The following steps transform the raw AIDA dataset into a format suitable for entity linking tasks. Each step addresses specific data quality issues and prepares the data for model training.

Apply preprocessing to a sample

In [8]:
df_sample = df_train.head(100).copy()

### Step 1: Filter Valid Entities (Optional)

**Purpose:** Remove entities with invalid or incomplete information (e.g., missing QIDs, malformed spans).

**What it does:**
- Validates entity offsets are within text bounds
- Ensures all required fields (start, end, mention, qid) are present
- Filters out entities with corrupted data

**When to use:** Enable if the dataset has quality issues. AIDA is generally clean, so this step is optional.

In [9]:
# df_sample = u.apply_filter_valid_entities(df_sample, inplace=True)

### Step 2: Add Context to Entities

**Purpose:** Extract surrounding text context for each entity mention to provide disambiguation information.

**What it does:**
- Extracts text window before and after each mention (default: 200 characters)
- Creates `context_left` and `context_right` fields
- Preserves original text boundaries (doesn't cut mid-word)

**Why it matters:** Context is crucial for entity linking - the surrounding words help determine which entity a mention refers to (e.g., "Jordan the country" vs "Michael Jordan").

In [10]:
df_sample = u.apply_add_context(df_sample, context_window=200, inplace=False)

Adding context (window=200) to entities...


### Step 3: Normalize Mentions

**Purpose:** Standardize mention text for consistent matching and improved disambiguation.

**What it does:**
- Converts mentions to lowercase
- Removes extra whitespace
- Strips punctuation from edges
- Creates a `normalized_mention` field

**Why it matters:** "Microsoft", "microsoft", and "MICROSOFT" should be treated as the same mention. Normalization improves matching with knowledge bases and reduces vocabulary size.

In [11]:
df_sample = u.apply_normalize_mentions(df_sample, inplace=True)

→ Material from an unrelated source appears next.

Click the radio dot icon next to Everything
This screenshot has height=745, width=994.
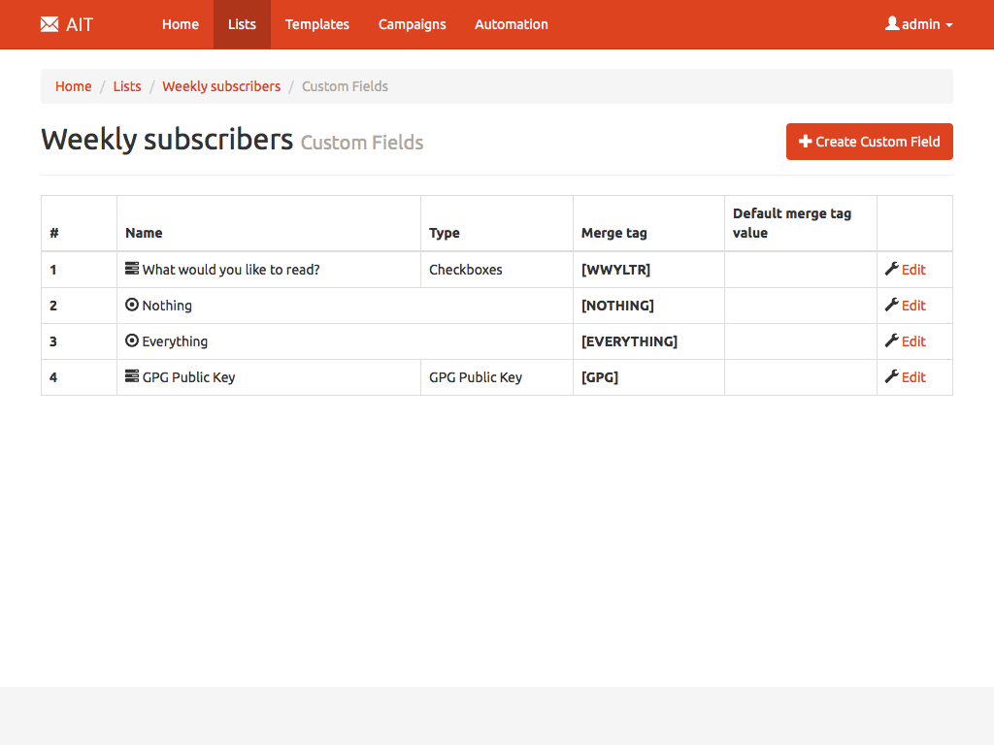132,340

Normalizing entity mentions...


### Step 4: Remove Overlapping Entities

**Purpose:** Resolve cases where multiple entity annotations cover the same or overlapping text spans.

**What it does:**
- Detects entities with overlapping character ranges
- Keeps the longer/more specific entity when overlap occurs
- Prevents duplicate or conflicting annotations

**Example:** If "New York City" and "York" are both annotated, keeps "New York City" and removes the partial "York".

**Why it matters:** Overlapping entities cause confusion during training and can lead to incorrect predictions.

In [14]:
df_sample = u.apply_remove_overlaps(df_sample, inplace=True)

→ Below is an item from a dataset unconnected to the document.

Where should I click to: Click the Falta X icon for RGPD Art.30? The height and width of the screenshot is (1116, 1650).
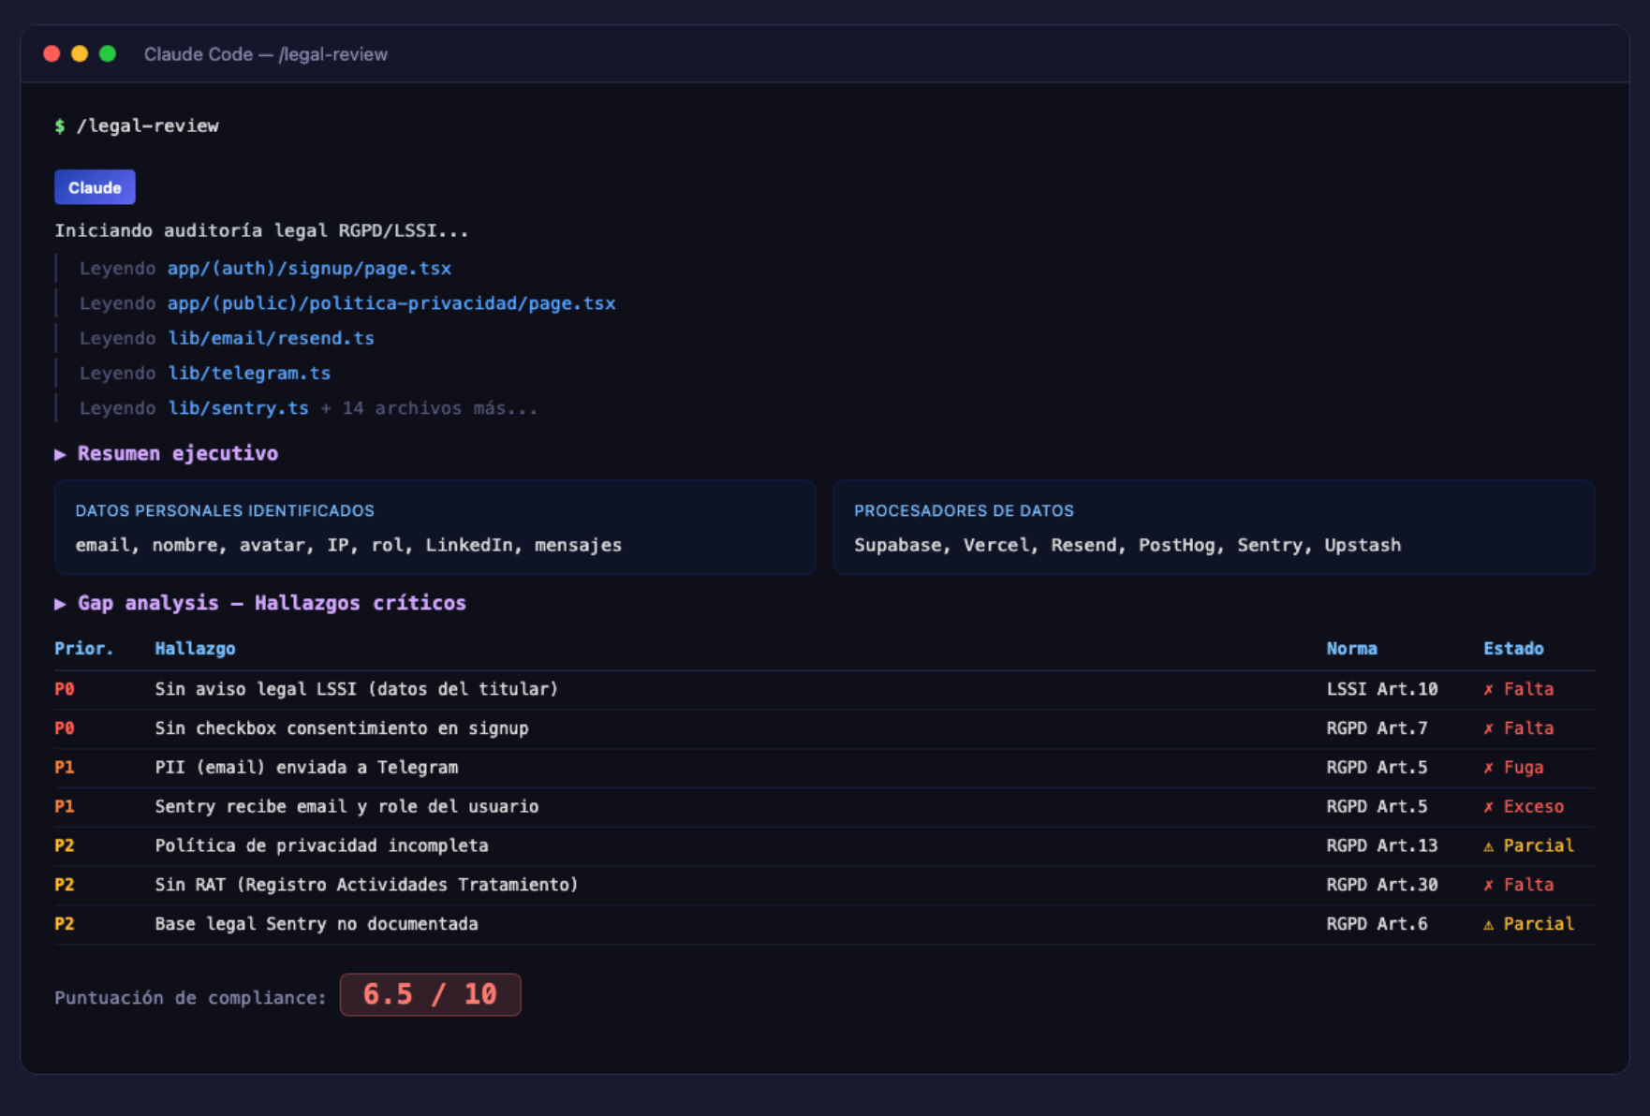click(1489, 886)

Removing overlapping entities...
  Removed 0 overlapping entities


### Step 5: Create Candidate Pairs

**Purpose:** Generate training examples by pairing each mention with its candidate entities (including the correct one).

**What it does:**
- For each mention, retrieves candidate entities from knowledge base
- Creates (mention, candidate_entity) pairs
- Includes context and features for ranking
- Labels the correct entity as positive, others as negative

**Output:** `mention_candidate_pairs` field containing list of candidates per mention.

**Why it matters:** This creates the actual training data for the entity linking model - the model learns to rank candidates and select the correct entity.

In [17]:
df_sample = u.apply_create_candidate_pairs(df_sample, inplace=True)

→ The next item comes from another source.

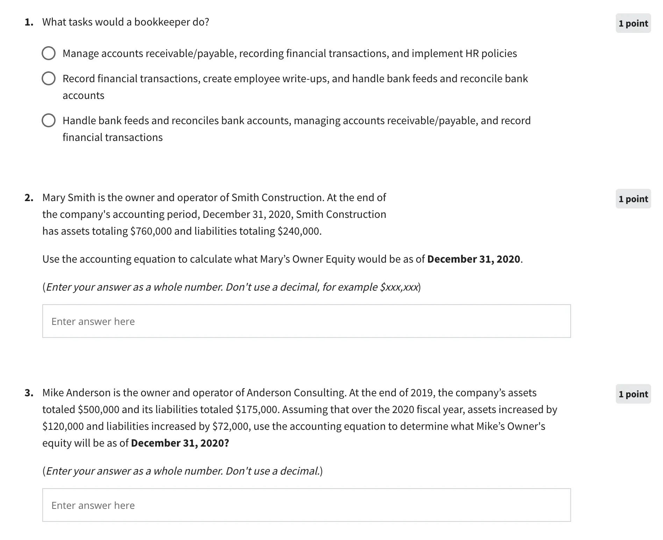663x540 pixels.
Task: Choose the 'Record financial transactions, create employee write-ups' radio button
Action: 49,79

Creating mention-candidate pairs...


### Step 6: Create NIL Detection Examples

**Purpose:** Generate examples for identifying mentions that don't link to any entity in the knowledge base (NIL entities).

**What it does:**
- Identifies mentions without valid entity links (qid is null)
- Creates negative examples for NIL detection task
- Separates NIL mentions from linkable mentions

**Output:** `nil_examples` and `linked_examples` fields.

**Why it matters:** Not all mentions can be linked to Wikipedia/Wikidata. The model needs to learn when to predict "no entity exists" rather than forcing a wrong link. This is crucial for real-world applications.

In [20]:
df_sample = u.apply_create_nil_examples(df_sample, inplace=True)

Creating NIL detection examples...
  NIL entities: 504, Linked entities: 2139


### Step 7: Split Long Documents (Optional)

**Purpose:** Break very long documents into smaller chunks that fit model input limits.

**What it does:**
- Splits documents exceeding max_length (e.g., 512 tokens)
- Preserves entity annotations within each chunk
- Maintains context continuity where possible

**When to use:** Enable when using transformer models with fixed input limits (BERT, RoBERTa, etc.).

**Note:** Currently disabled for AIDA as documents are reasonably sized.

In [None]:
print(f"Processed shape: {df_sample.shape}")
print(f"New columns: {df_sample.columns.tolist()}")
print(f"\nSample of new fields:")
print(f"- Context fields: context_left, context_right")
print(f"- Normalized mentions: normalized_mention")
print(f"- Candidate pairs: mention_candidate_pairs")
print(f"- NIL detection: nil_examples, linked_examples")

In [None]:
# Uncomment if documents exceed model input limits
# df_sample = u.apply_split_long_documents(df_sample, max_length=512)

### Export Preprocessed Data

Save the preprocessed sample for inspection or downstream use.

In [25]:
df_sample.to_parquet("preprocessed_sample_aida.parquet", index=False)

In [None]:
# Example: View structure of candidate pairs
# x = df_sample[['mention_candidate_pairs', 'nil_examples', 'linked_examples']].head(1)
# x

In [None]:
# Example: Expand candidate pairs to see individual entries
# df_mcp = x['mention_candidate_pairs'].explode().apply(pd.Series)
# df_mcp